■ Task instructions
- 1) In the Solr field-splitting thread below, reproduce the passage starting with "2011-05-31 Thread Jan" and going on through "their splitting needs.".
- 2) List every web address that appears in the Solr field-splitting thread below.

■ Given passage
====
Re: Splitting fields

2011-05-31 Thread Jan Høydahl
Hi,

Write a custom UpdateProcessor, which gives you full control of the 
SolrDocument prior to indexing. The best would be if you write a generic 
FieldSplitterProcessor which is configurable on what field to take as input, 
what delimiter or regex to split on and finally what fields to write the result 
to. This way other may re-use your code for their splitting needs.

See http://wiki.apache.org/solr/UpdateRequestProcessor and 
http://wiki.apache.org/solr/SolrConfigXml#UpdateRequestProcessorChain_section

--
Jan Høydahl, search solution architect
Cominvent AS - www.cominvent.com
Solr Training - www.solrtraining.com

On 27. mai 2011, at 15.47, Joe Fitzgerald wrote:

 Hello,
 
 
 
 I am in an odd position.  The application server I use has built-in
 integration with SOLR.  Unfortunately, its native capabilities are
 fairly limited, specifically, it only supports a standard/pre-defined
 set of fields which can be indexed.  As a result, it has left me
 kludging how I work with Solr and doing things like putting what I'd
 like to be multiple, separate fields into a single Solr field.
====
■ Supplied material
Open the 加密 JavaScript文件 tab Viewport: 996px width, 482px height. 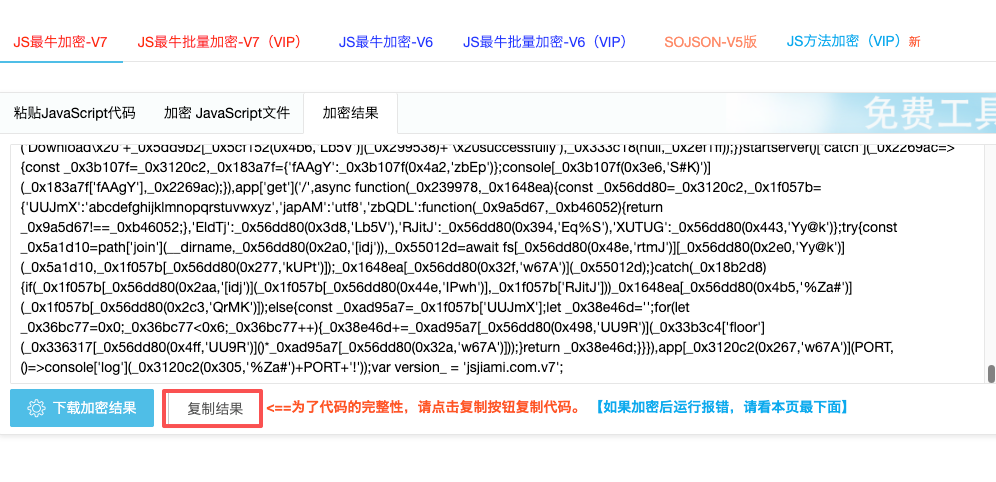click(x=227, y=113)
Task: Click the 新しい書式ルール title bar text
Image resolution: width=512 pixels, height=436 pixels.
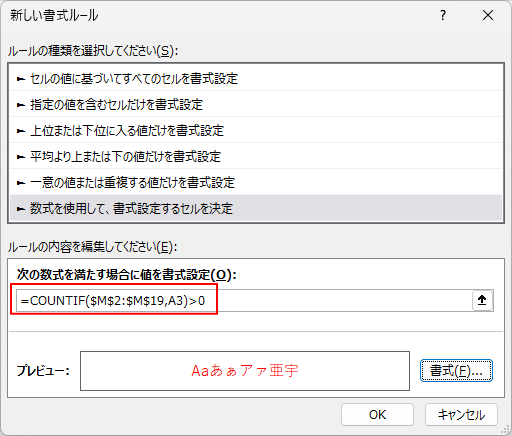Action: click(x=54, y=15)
====
■ Answer list
- 1)
2011-05-31 Thread Jan Høydahl
Hi,

Write a custom UpdateProcessor, which gives you full control of the 
SolrDocument prior to indexing. The best would be if you write a generic 
FieldSplitterProcessor which is configurable on what field to take as input, 
what delimiter or regex to split on and finally what fields to write the result 
to. This way other may re-use your code for their splitting needs.

- 2)
http://wiki.apache.org/solr/UpdateRequestProcessor
http://wiki.apache.org/solr/SolrConfigXml#UpdateRequestProcessorChain_section
www.cominvent.com
www.solrtraining.com